Cuba, entretien avec Janette Habel

Janette Habel* revient sur la situation du régime aux prises avec un problème nouveau pour lui.

Clémentine Cirillo-Allahsa  • 18 mars 2010 abonné·es
Cuba, entretien avec Janette Habel
© PHOTO: AFP/ARANGUA *Janette Habel est universitaire, spécialiste de l’Amérique latine contemporaine.

Politis : Un prisonnier politique vient de mourir au terme d’une longue grève de la faim ; un autre est dans un état très grave. Comment en est-on arrivé là ?
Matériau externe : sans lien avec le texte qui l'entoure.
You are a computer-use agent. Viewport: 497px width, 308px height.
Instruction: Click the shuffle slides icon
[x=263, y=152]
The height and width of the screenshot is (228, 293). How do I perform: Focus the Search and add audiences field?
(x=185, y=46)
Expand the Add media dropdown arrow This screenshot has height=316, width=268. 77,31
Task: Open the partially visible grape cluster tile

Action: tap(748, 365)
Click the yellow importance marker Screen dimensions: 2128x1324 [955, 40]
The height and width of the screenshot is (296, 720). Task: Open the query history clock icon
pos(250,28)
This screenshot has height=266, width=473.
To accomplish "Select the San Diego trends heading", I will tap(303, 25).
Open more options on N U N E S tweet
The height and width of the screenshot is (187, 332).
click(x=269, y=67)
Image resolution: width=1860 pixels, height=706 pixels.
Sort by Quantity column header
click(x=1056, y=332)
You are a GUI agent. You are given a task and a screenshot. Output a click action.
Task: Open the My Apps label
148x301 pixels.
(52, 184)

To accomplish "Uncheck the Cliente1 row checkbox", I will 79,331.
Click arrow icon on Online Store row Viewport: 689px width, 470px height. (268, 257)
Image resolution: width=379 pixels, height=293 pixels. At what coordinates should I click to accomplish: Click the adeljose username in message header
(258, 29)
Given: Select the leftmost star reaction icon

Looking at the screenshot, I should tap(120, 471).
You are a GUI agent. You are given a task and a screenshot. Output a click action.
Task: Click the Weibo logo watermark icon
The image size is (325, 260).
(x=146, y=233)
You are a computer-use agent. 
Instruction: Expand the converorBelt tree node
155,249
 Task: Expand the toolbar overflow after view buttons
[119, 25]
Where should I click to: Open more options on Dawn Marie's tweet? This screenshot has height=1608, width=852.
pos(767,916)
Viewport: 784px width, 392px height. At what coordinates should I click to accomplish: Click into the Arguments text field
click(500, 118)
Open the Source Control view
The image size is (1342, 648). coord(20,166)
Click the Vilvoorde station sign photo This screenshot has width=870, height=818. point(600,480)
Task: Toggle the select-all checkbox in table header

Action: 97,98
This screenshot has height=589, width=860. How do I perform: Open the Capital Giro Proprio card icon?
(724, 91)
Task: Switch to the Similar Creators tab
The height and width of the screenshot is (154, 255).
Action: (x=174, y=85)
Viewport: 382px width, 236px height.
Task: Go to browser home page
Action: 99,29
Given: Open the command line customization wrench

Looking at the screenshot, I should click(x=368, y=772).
Janette Habel : Le gouvernement cubain considère les dissidents comme des « mercenaires » armés et financés par l’impérialisme. Fidel Castro n’a jamais accepté l’existence de prisonniers politiques, de prisonniers d’opinion. Ce déni fait partie de la stratégie d’autodéfense élaborée par le leader cubain pour affronter un demi-siècle d’agressions armées et de provocations de la part de Washington. Une stratégie dont un élément clé est le système politique de parti unique qui règne dans l’île. Le parti communiste cubain, seul parti politique autorisé, est présenté dans la terminologie officielle comme le parti de la Nation, garant de l’unité du peuple pour résister face à l’ennemi. Tout autre courant politique n’a donc pas droit de cité, et tout opposant au régime est, dans ces conditions, suspect d’être un agent à la solde de l’étranger, un traître à la patrie, un gusano. À Cuba, le monolithisme est considéré comme la première condition de la résistance.
Mais la direction cubaine s’est trouvée cette fois dans une situation embarrassante : elle n’a pas eu à faire face à des actions violentes, qu’il s’agisse de sabotages, de prises d’otages, de trafics, de complots ou de poses de bombes. Elle s’est confrontée à un homme seul, prisonnier, recourant à une forme de lutte ultime mais pacifique, faisant de son suicide une accusation. Comment expliquer que des « mercenaires » se laissent mourir de faim si ce n’est par la force de leurs convictions ?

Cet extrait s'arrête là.